Aunque Javier Milei y Donald Trump empaticen ideológicamente, los países que gobiernan librarán una dura puja por mercados, con una desventaja para el producto argentino: a pesar de los grandes avances de productividad local, extraer gas y petróleo no convencional es más caro que en Norteamérica.

En el mercado circulan varios estudios de costos comparativos entre Vaca Muerta y Permian, cuenca productora de Texas.

Un reciente informe realizado por la consultora El Aleph precisa que realizar un pozo en la cuenca neuquina resulta 39% más caro que hacerlo en la texana. Requiere 13,8 millones de dólares vs. US$ 8,4 millones.

El texto no sólo está en línea con otros sobre el punto. El propio Miguel Galuccio, titular de una petrolera con desarrollo meteórico como Vista Energy, sostuvo en Nueva York días pasados que, a pesar de la reducción de costos argentinos, “aún estamos un 30% por detrás de EE.UU.”.

Varias causas explicarían el sobrecosto local según el trabajo. Entre ellos, mayores impuestos, costos laborales (básicamente por las cargas sociales y la cantidad de personal que integra las plantillas de tareas), de servicios específicos y, por supuesto, costos financieros.

El costo del dinero es un factor decisivo que horada la competitividad local y que muchas firmas energéticas hayan hecho exitosas colocaciones de deuda no neutraliza el problema de tener que seguir consiguiendo fondos corporativos o bancarios a una tasa de interés menor a la que afrontan otros inversores en proyectos localizados en otros lugares del mundo.

A pesar de esas desventajas, Argentina tiene atractivo para firmas extranjeras, como lo muestra la muy celebrada inversión de Continental Resources, del magnate y promotor del no convencional, Harold Hamm, a través de la compra del yacimiento Los Toldos Oeste a Pluspetrol.

Para el optimista presidente, CEO y comunicador de YPF, Horacio Marín, eso podría ser un indicio que la cancha no está tan desnivelada y, gracias a una mejora de productividad local, producir en Argentina es una opción atractiva para firmas norteamericanas.

En particular porque los yacimientos de EE.UU. están entrando en una fase de declinación madura, mientras Vaca Muerta es una oportunidad adolescente.

Según los cálculos de YPF, la producción en territorio local puede mantenerse con un costo de alrededor de 45 dólares el barril, mientras que los norteamericanos necesitan un petróleo más caro para que le cierren los números de su explotación.

En realidad no hay consenso sobre cuál es el valor de equilibrio para que los proyectos en Argentina sean económicamente viables y hay tantos números del breakeven como inversores.

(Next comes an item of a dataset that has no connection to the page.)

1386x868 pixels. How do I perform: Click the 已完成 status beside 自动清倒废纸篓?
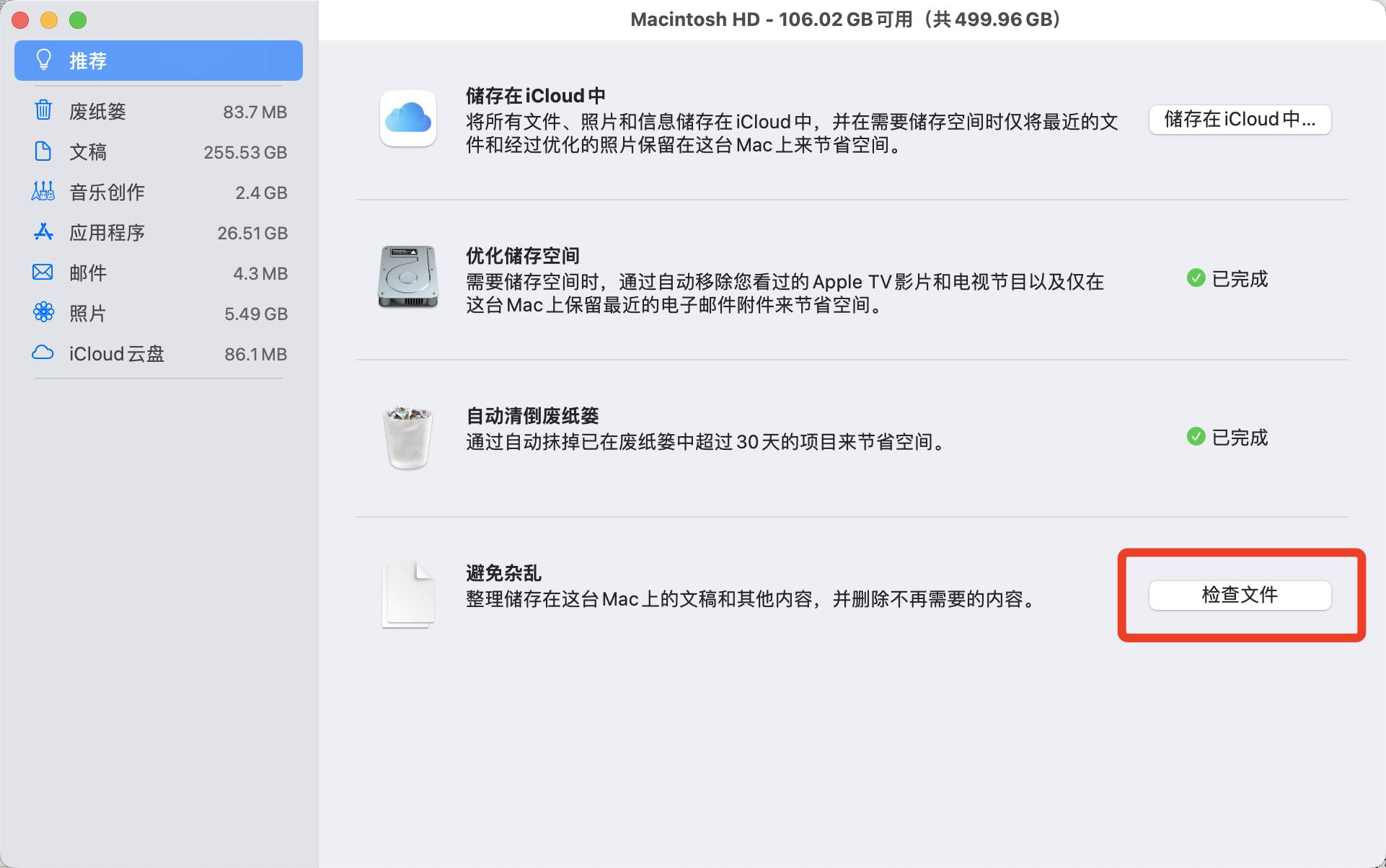(x=1237, y=437)
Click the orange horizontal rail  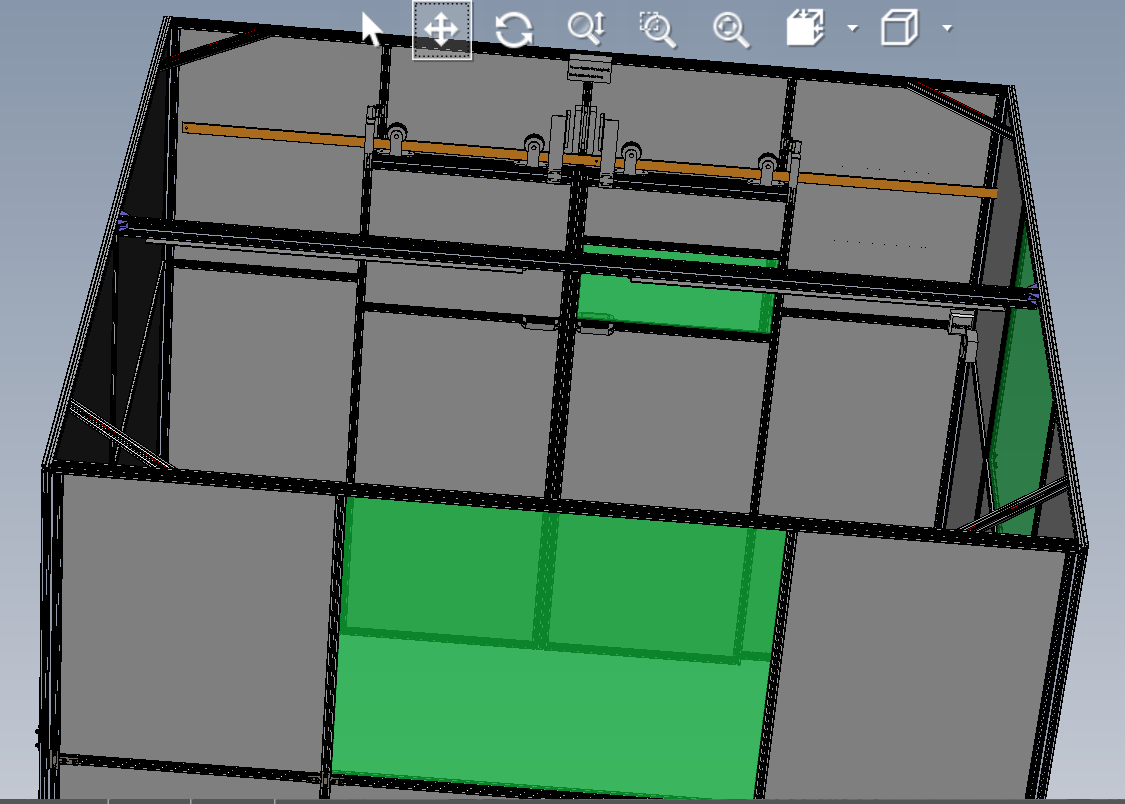270,136

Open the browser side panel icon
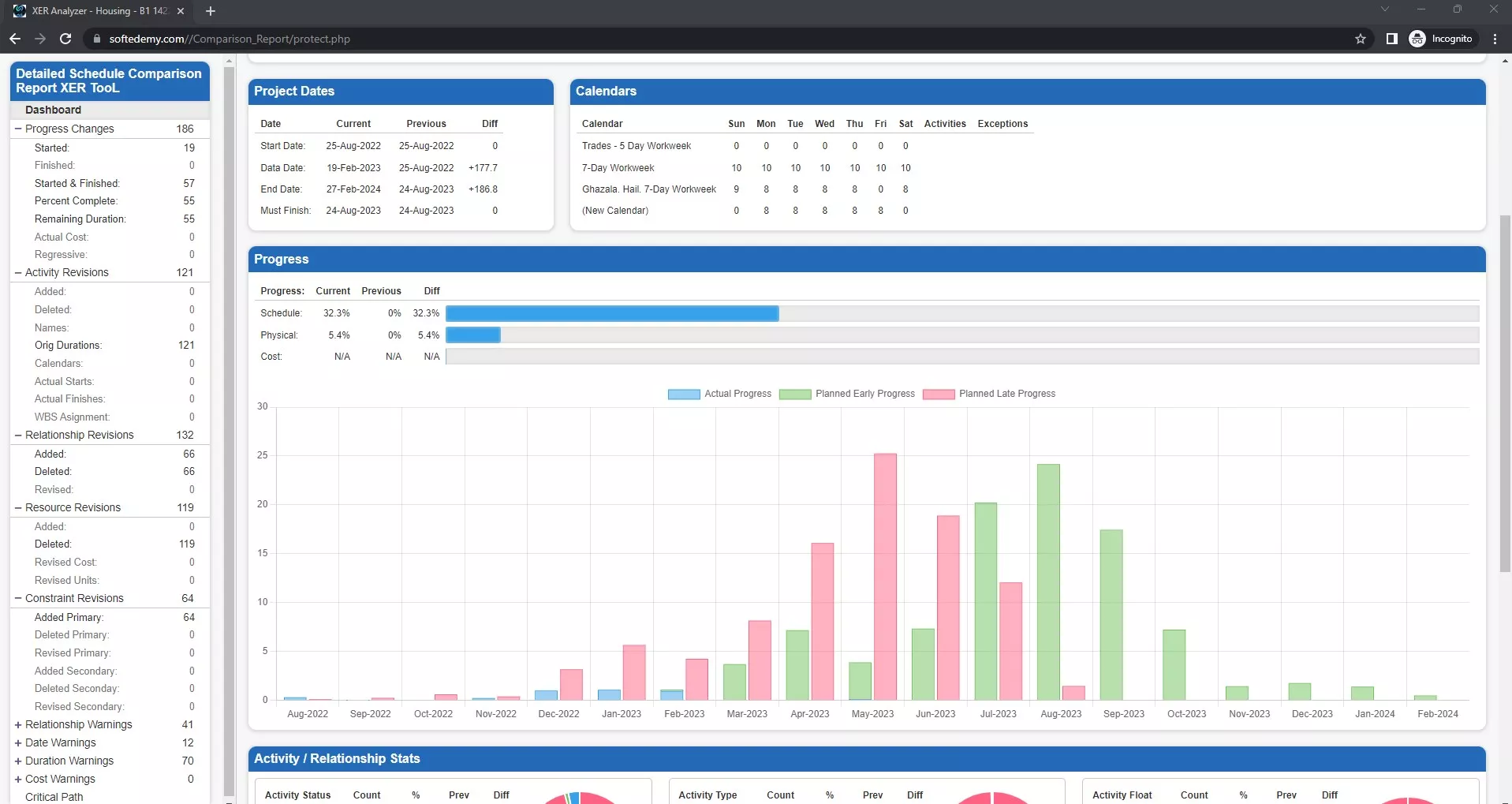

Ernesto López Anadón, titular del Instituto Argentino del Petróleo y Gas (IAPG), por ejemplo, difiere de la modestia ypefiana y en el streaming especializado Dínamo, acaba de sentenciar que a menos de 60 dólares el barril Vaca Muerta no es viable.

Nada de esto minimiza el reto de tener que conseguir clientes para el GNL argentino en un mercado internacional erizado por la guerra y en el que el país gobernado por Trump es un competidor relevante.